[Saved entries]
+---+
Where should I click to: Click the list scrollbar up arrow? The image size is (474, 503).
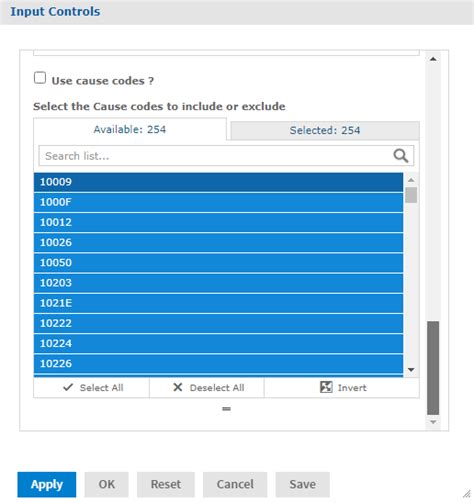tap(411, 180)
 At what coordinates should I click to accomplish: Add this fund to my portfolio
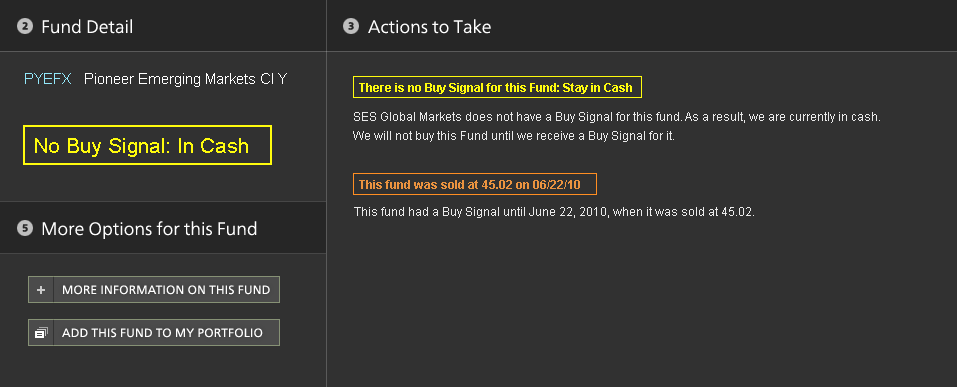154,333
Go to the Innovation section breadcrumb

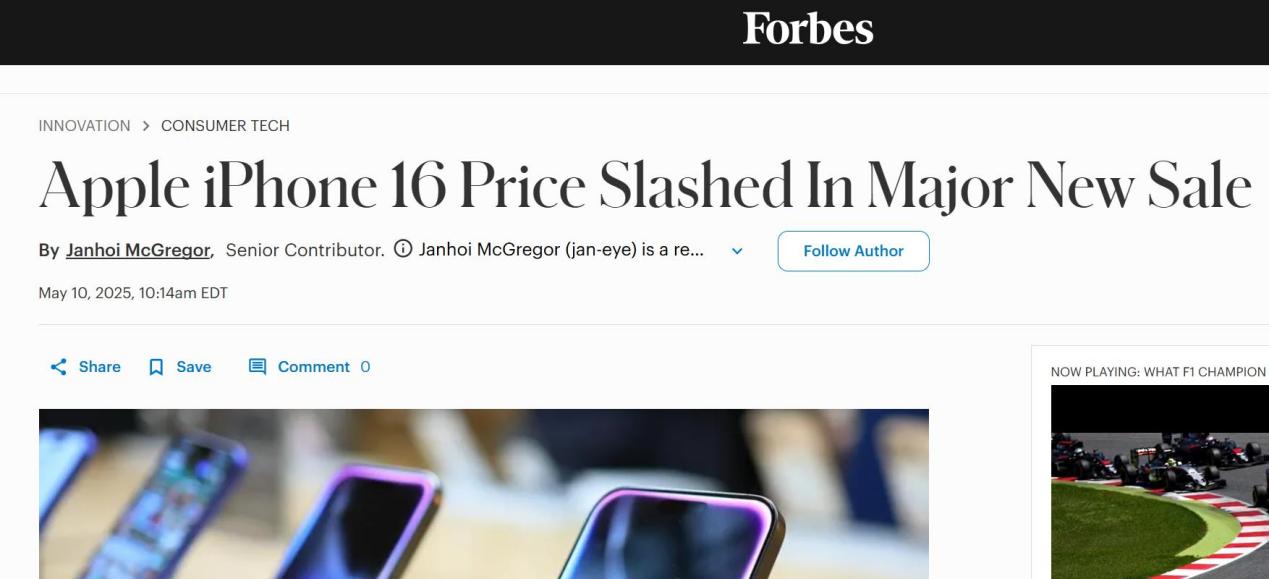coord(84,126)
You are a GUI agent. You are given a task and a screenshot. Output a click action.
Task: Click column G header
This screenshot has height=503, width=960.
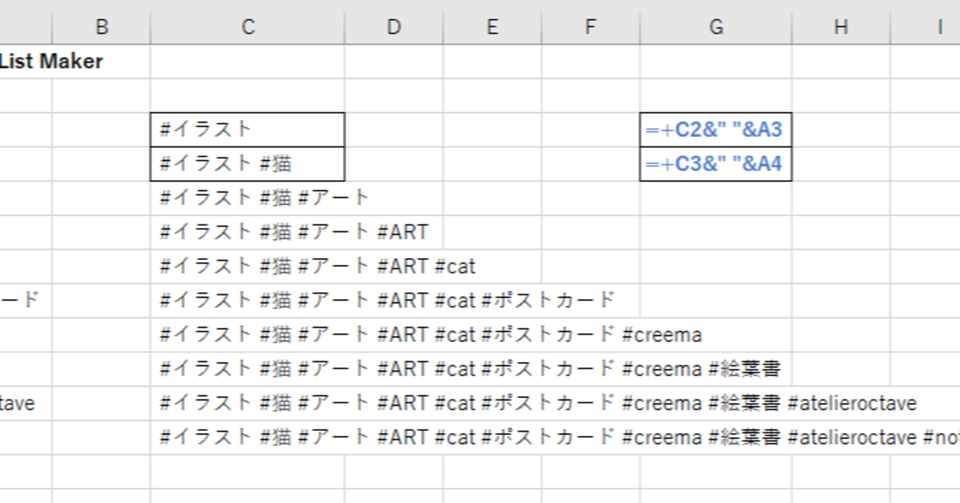[716, 28]
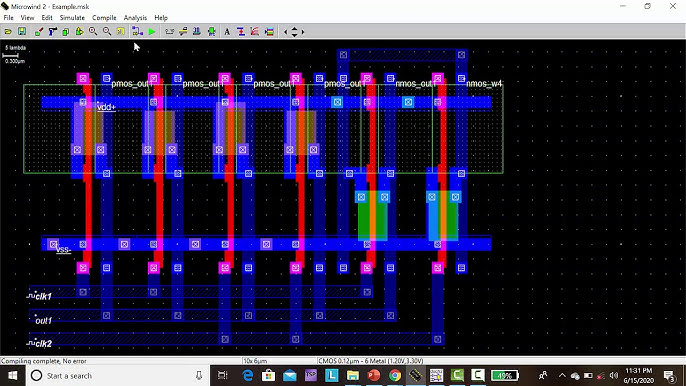
Task: Pan layout left with the arrow button
Action: click(x=286, y=32)
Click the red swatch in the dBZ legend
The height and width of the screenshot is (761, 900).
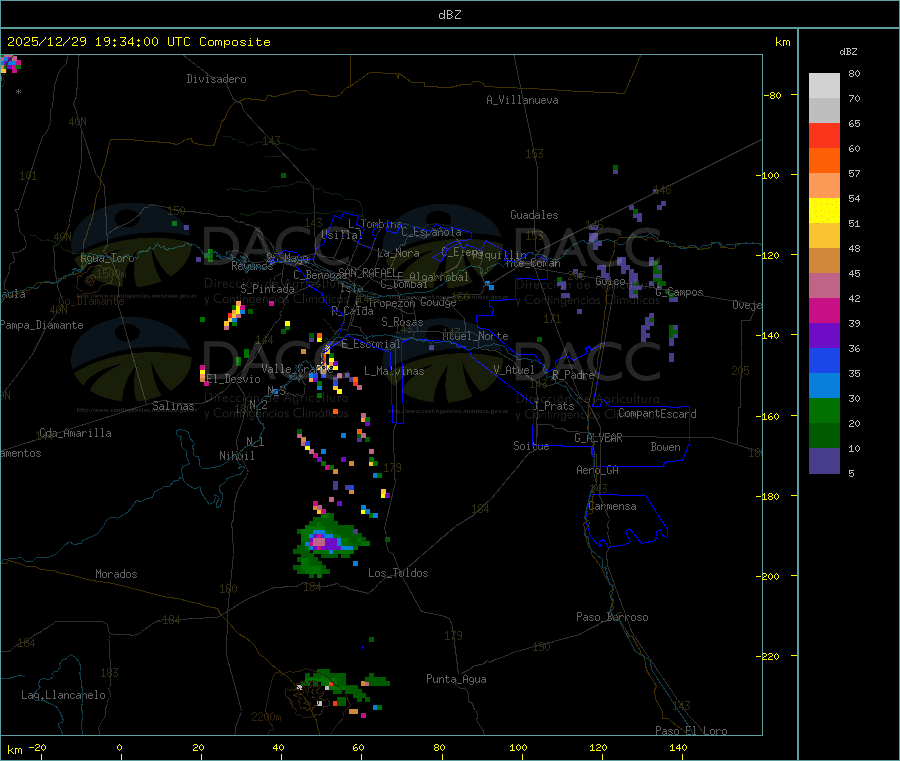point(824,135)
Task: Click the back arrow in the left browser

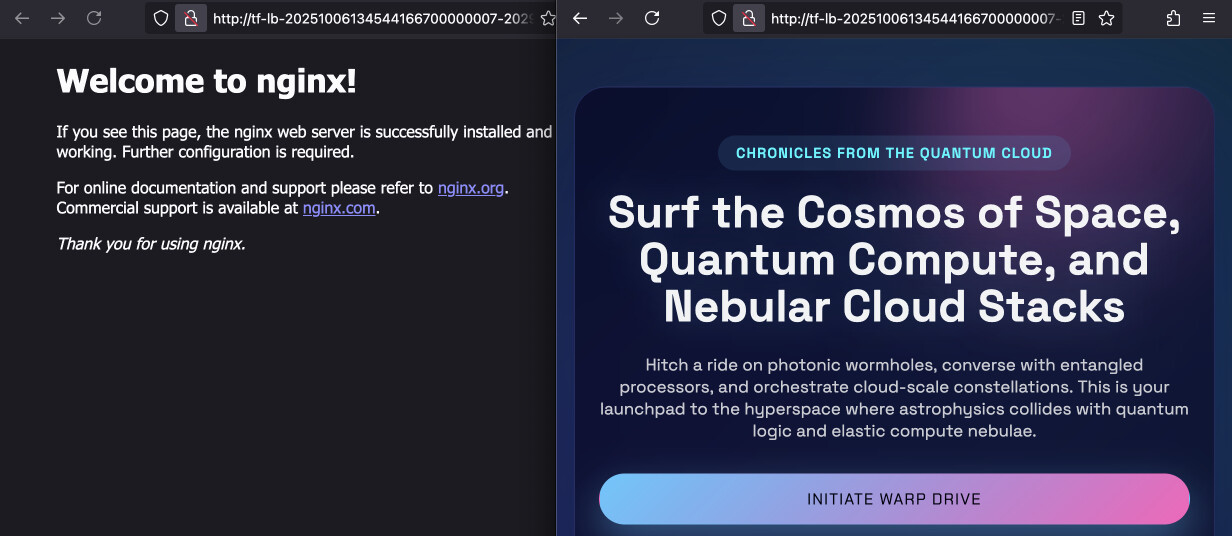Action: pos(22,18)
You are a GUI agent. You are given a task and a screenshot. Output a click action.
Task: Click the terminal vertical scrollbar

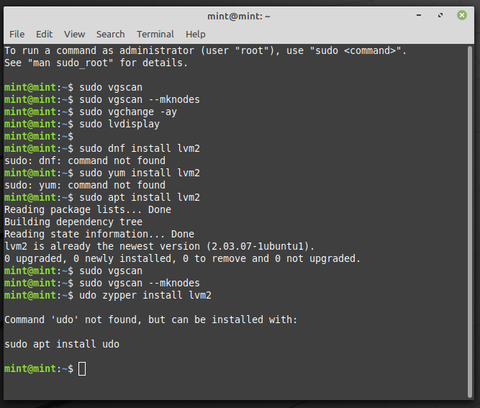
+---+
▶ _ACTIVITY_
Would you reproduce the records exactly as they stand, but without the pictures?

▶ _EXERCISE OUTPUT_
Where should I click to: Click the list scrollbar up arrow? The image size is (474, 503).
tap(411, 180)
 At what coordinates should I click to accomplish: Add this fund to my portfolio
154,333
Go to the Innovation section breadcrumb

coord(84,126)
You are a GUI agent. You are given a task and a screenshot. Output a click action.
Task: Click column G header
This screenshot has height=503, width=960.
[716, 28]
Task: Pan layout left with the arrow button
Action: click(x=286, y=32)
Click the red swatch in the dBZ legend
The height and width of the screenshot is (761, 900).
point(824,135)
Task: Click the back arrow in the left browser

Action: pos(22,18)
You are a GUI agent. You are given a task and a screenshot. Output a click action.
Task: Click the terminal vertical scrollbar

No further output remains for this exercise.